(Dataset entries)
[Start of section]

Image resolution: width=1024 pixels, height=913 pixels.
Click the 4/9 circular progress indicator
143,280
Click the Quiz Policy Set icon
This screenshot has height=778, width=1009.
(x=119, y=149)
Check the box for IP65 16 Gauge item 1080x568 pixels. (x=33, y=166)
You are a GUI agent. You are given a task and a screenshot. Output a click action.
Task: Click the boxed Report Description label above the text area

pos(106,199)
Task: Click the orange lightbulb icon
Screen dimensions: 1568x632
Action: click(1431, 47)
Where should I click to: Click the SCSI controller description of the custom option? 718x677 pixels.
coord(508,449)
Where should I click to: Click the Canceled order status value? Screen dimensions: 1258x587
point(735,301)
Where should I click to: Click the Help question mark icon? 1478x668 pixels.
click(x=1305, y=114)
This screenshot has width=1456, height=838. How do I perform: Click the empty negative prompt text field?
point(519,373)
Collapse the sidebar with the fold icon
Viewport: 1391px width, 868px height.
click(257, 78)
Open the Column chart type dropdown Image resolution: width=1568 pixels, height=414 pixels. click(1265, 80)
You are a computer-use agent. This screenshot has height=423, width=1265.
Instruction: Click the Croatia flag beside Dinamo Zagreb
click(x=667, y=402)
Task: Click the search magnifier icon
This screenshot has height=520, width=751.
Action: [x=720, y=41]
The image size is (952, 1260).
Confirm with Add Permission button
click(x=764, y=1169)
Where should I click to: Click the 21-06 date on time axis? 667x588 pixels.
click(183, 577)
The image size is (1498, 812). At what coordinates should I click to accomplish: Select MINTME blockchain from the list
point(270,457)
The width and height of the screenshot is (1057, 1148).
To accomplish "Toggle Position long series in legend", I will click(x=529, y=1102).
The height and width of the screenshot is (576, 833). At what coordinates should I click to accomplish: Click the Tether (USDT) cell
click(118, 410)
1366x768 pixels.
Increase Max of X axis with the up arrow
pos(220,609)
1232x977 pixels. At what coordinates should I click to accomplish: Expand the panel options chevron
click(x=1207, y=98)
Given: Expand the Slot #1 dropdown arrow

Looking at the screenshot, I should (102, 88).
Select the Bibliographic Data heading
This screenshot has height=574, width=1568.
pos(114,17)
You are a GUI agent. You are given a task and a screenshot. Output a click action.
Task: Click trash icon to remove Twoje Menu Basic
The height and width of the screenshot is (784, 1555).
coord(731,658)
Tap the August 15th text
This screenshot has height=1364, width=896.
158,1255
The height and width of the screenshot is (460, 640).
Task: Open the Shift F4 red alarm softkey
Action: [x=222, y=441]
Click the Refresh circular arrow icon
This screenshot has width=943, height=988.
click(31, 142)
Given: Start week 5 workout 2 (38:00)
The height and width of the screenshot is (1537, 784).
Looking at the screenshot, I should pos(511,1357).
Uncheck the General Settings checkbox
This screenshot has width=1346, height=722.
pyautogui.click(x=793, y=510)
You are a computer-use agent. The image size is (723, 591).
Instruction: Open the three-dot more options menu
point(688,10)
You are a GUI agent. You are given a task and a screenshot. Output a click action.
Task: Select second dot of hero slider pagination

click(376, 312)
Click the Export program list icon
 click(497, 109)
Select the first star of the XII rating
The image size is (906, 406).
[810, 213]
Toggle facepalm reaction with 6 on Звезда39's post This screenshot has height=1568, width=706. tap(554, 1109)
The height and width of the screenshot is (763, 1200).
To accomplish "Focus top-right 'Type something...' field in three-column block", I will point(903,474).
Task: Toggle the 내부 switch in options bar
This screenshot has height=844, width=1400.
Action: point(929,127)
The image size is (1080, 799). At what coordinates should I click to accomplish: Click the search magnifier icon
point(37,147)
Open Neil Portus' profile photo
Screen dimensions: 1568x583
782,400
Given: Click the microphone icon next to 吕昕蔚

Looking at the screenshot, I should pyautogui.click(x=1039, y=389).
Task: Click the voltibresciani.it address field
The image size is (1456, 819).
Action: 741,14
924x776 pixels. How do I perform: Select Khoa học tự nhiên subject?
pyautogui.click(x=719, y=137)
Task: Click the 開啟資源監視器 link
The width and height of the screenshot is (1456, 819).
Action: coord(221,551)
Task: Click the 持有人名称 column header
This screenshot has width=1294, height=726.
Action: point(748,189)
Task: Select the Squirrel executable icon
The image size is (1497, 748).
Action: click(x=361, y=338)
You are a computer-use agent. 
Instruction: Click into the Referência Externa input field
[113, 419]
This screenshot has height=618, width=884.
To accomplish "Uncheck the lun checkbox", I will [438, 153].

[End of section]

Write out each line above with the word "computer".

You are a computer-use agent. This screenshot has height=423, width=1265.
You are a computer-use agent. The image size is (723, 591).
You are a computer-use agent. 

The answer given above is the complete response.